» TASK
Will you print each of the following items word for word, without changing anything?

» MATERIAL FOR THIS TASK
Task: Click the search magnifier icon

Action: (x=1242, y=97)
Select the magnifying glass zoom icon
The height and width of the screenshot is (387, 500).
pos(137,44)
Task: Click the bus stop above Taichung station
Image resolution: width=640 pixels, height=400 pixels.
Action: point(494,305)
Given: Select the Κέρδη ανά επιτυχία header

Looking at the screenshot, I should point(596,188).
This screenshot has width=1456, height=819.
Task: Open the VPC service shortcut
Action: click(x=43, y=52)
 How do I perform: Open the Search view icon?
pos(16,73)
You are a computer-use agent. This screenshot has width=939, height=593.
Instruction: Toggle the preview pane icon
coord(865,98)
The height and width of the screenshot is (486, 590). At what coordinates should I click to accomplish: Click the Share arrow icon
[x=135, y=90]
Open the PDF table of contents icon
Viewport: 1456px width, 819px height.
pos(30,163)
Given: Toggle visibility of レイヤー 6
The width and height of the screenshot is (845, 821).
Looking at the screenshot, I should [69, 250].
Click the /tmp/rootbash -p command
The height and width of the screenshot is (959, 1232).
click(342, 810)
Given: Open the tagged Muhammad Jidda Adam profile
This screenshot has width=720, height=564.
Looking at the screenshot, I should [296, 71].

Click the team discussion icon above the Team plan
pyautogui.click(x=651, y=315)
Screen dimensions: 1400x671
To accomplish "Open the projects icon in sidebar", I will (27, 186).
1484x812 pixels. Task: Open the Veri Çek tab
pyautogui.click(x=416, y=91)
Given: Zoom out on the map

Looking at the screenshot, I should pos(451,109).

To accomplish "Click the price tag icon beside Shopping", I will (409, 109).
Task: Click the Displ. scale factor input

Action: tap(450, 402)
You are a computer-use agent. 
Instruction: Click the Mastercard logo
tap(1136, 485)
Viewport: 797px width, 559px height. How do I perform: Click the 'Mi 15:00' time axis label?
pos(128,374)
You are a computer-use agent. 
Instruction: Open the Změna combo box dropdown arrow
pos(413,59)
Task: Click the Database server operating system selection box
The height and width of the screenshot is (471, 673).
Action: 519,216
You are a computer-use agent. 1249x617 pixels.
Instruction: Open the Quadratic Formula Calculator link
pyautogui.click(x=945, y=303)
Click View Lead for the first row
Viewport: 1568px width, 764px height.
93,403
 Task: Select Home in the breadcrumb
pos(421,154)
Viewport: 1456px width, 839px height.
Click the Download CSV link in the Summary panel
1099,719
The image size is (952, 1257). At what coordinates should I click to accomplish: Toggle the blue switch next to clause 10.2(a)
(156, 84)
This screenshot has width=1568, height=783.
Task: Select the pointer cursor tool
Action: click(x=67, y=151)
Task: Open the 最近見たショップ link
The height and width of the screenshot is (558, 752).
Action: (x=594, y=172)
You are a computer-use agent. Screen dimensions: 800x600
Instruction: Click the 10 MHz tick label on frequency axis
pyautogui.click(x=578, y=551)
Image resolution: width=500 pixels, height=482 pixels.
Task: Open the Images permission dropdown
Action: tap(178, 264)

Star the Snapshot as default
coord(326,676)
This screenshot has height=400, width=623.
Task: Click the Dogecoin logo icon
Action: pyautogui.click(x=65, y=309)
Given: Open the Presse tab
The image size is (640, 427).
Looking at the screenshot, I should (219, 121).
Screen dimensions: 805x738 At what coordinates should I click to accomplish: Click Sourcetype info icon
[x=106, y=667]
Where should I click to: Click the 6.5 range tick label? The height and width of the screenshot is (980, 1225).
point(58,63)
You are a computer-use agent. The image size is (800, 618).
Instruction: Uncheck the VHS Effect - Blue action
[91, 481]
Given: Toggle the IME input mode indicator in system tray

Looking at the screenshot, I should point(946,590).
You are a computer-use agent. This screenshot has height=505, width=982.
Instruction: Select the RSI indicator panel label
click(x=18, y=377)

» SOLUTION BELOW
Task: Click the search magnifier icon

Action: (x=1242, y=97)
Select the magnifying glass zoom icon
The height and width of the screenshot is (387, 500).
pos(137,44)
Task: Click the bus stop above Taichung station
Image resolution: width=640 pixels, height=400 pixels.
Action: point(494,305)
Given: Select the Κέρδη ανά επιτυχία header

Looking at the screenshot, I should point(596,188).
This screenshot has width=1456, height=819.
Task: Open the VPC service shortcut
Action: click(x=43, y=52)
 How do I perform: Open the Search view icon?
pos(16,73)
You are a computer-use agent. This screenshot has width=939, height=593.
Instruction: Toggle the preview pane icon
coord(865,98)
The height and width of the screenshot is (486, 590). At what coordinates should I click to accomplish: Click the Share arrow icon
[x=135, y=90]
Open the PDF table of contents icon
Viewport: 1456px width, 819px height.
pos(30,163)
Given: Toggle visibility of レイヤー 6
The width and height of the screenshot is (845, 821).
Looking at the screenshot, I should [69, 250].
Click the /tmp/rootbash -p command
The height and width of the screenshot is (959, 1232).
click(342, 810)
Given: Open the tagged Muhammad Jidda Adam profile
This screenshot has width=720, height=564.
Looking at the screenshot, I should [296, 71].

Click the team discussion icon above the Team plan
pyautogui.click(x=651, y=315)
Screen dimensions: 1400x671
To accomplish "Open the projects icon in sidebar", I will (27, 186).
1484x812 pixels. Task: Open the Veri Çek tab
pyautogui.click(x=416, y=91)
Given: Zoom out on the map

Looking at the screenshot, I should pos(451,109).

To accomplish "Click the price tag icon beside Shopping", I will (409, 109).
Task: Click the Displ. scale factor input

Action: tap(450, 402)
You are a computer-use agent. 
Instruction: Click the Mastercard logo
tap(1136, 485)
Viewport: 797px width, 559px height. How do I perform: Click the 'Mi 15:00' time axis label?
pos(128,374)
You are a computer-use agent. 
Instruction: Open the Změna combo box dropdown arrow
pos(413,59)
Task: Click the Database server operating system selection box
The height and width of the screenshot is (471, 673).
Action: 519,216
You are a computer-use agent. 1249x617 pixels.
Instruction: Open the Quadratic Formula Calculator link
pyautogui.click(x=945, y=303)
Click View Lead for the first row
Viewport: 1568px width, 764px height.
93,403
 Task: Select Home in the breadcrumb
pos(421,154)
Viewport: 1456px width, 839px height.
Click the Download CSV link in the Summary panel
1099,719
The image size is (952, 1257). At what coordinates should I click to accomplish: Toggle the blue switch next to clause 10.2(a)
(156, 84)
This screenshot has width=1568, height=783.
Task: Select the pointer cursor tool
Action: click(x=67, y=151)
Task: Open the 最近見たショップ link
The height and width of the screenshot is (558, 752).
Action: (x=594, y=172)
You are a computer-use agent. Screen dimensions: 800x600
Instruction: Click the 10 MHz tick label on frequency axis
pyautogui.click(x=578, y=551)
Image resolution: width=500 pixels, height=482 pixels.
Task: Open the Images permission dropdown
Action: tap(178, 264)

Star the Snapshot as default
coord(326,676)
This screenshot has height=400, width=623.
Task: Click the Dogecoin logo icon
Action: pyautogui.click(x=65, y=309)
Given: Open the Presse tab
The image size is (640, 427).
Looking at the screenshot, I should (219, 121).
Screen dimensions: 805x738 At what coordinates should I click to accomplish: Click Sourcetype info icon
[x=106, y=667]
Where should I click to: Click the 6.5 range tick label? The height and width of the screenshot is (980, 1225).
point(58,63)
You are a computer-use agent. The image size is (800, 618).
Instruction: Uncheck the VHS Effect - Blue action
[91, 481]
Given: Toggle the IME input mode indicator in system tray

Looking at the screenshot, I should point(946,590).
You are a computer-use agent. This screenshot has height=505, width=982.
Instruction: Select the RSI indicator panel label
click(x=18, y=377)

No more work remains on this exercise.